This study has some limitations. First, the sample was recruited from only three tertiary hospitals in Nantong, which might limit the generalizability of our findings. There could be regional differences in postpartum women's experiences and mental health status that were not captured, as different cultural, economic, and social backgrounds across various regions might influence the prevalence and manifestations of childhood trauma and postpartum depressive symptoms. Second, the cross-sectional nature of this study precludes the establishment of causal relationships. Longitudinal studies are warranted to track the development of these symptoms over time and clarify the causal directions. Finally, the study did not account for potential confounding factors comprehensively.

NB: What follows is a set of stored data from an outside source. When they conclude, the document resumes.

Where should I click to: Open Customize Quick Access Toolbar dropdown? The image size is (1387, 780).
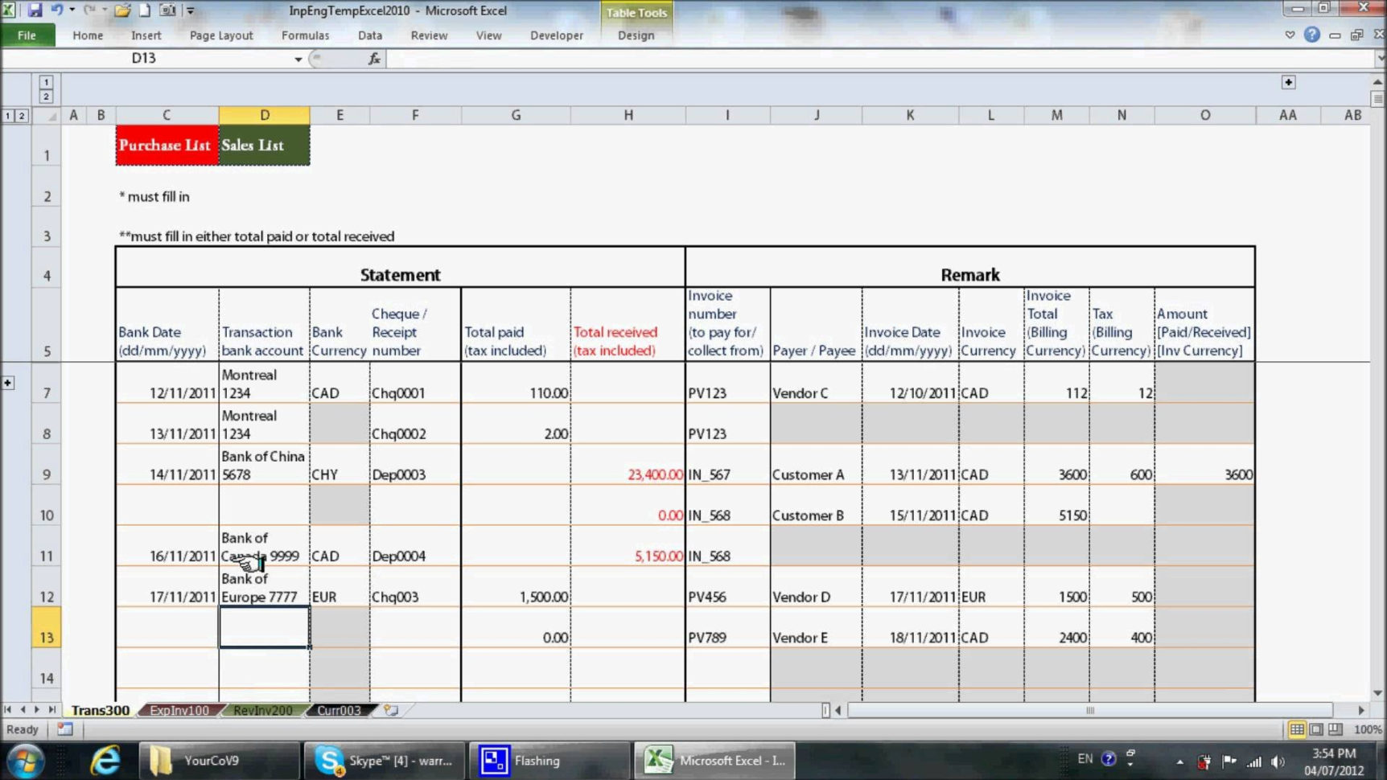click(191, 10)
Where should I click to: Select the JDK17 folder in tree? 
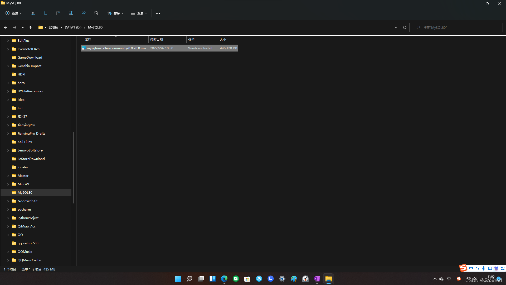[x=22, y=117]
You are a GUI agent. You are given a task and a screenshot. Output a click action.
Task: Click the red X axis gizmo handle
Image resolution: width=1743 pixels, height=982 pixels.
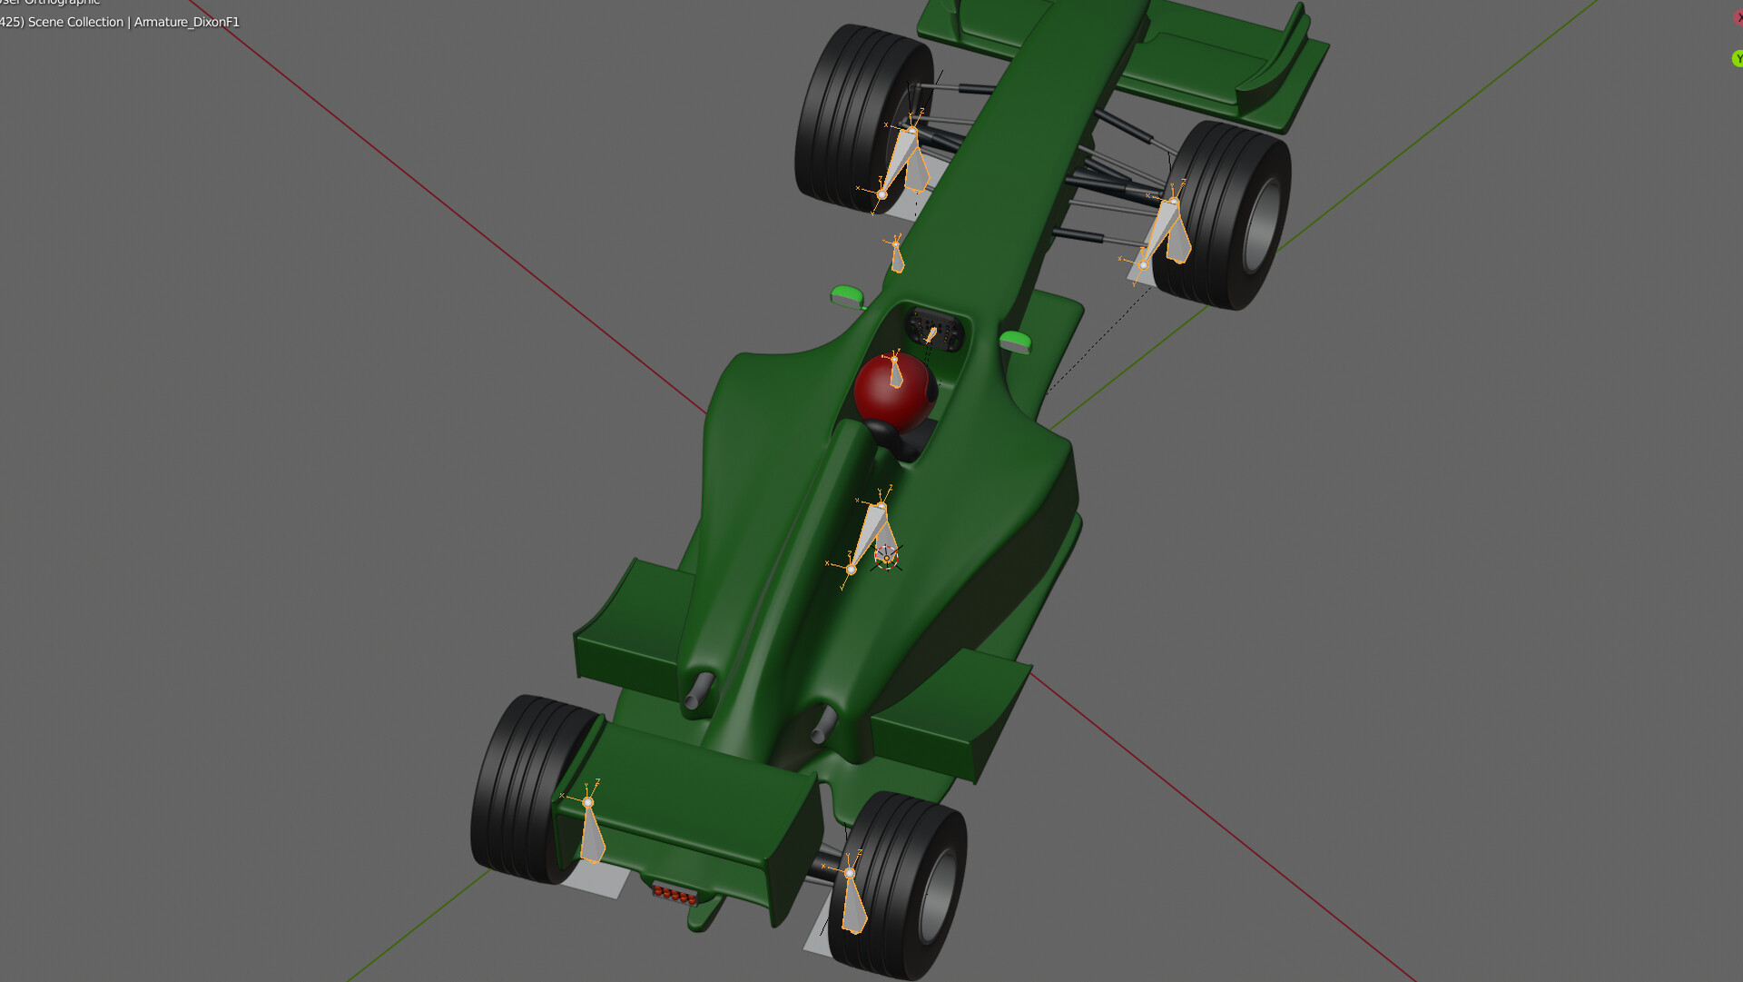tap(1738, 17)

Other variables such as recent life stressors, social support systems beyond the family, and preexisting mental health conditions prior to pregnancy might interact with childhood trauma and influence postpartum depressive symptoms. Future studies should integrate a more extensive array of factors to bolster the models' explanatory capacity.
5. Conclusions
This study has significantly advanced our understanding of the relationship between postpartum women's childhood trauma and postpartum depressive symptoms. This discovery offers crucial insights for understanding the underlying mechanisms and provides a foundation for devising effective preventive and therapeutic strategies. The key nodes and bridge symptoms within the network of postpartum women's childhood trauma and postpartum depressive symptoms have been successfully identified. This discovery offers significant insights into understanding the relationship network between maternal childhood trauma and PPD and lays a solid foundation for formulating effective preventive and treatment strategies. These findings serve as a cornerstone for healthcare providers to formulate targeted interventions, thereby enhancing the mental well-being of postpartum women and promoting the healthy development of both mothers and infants.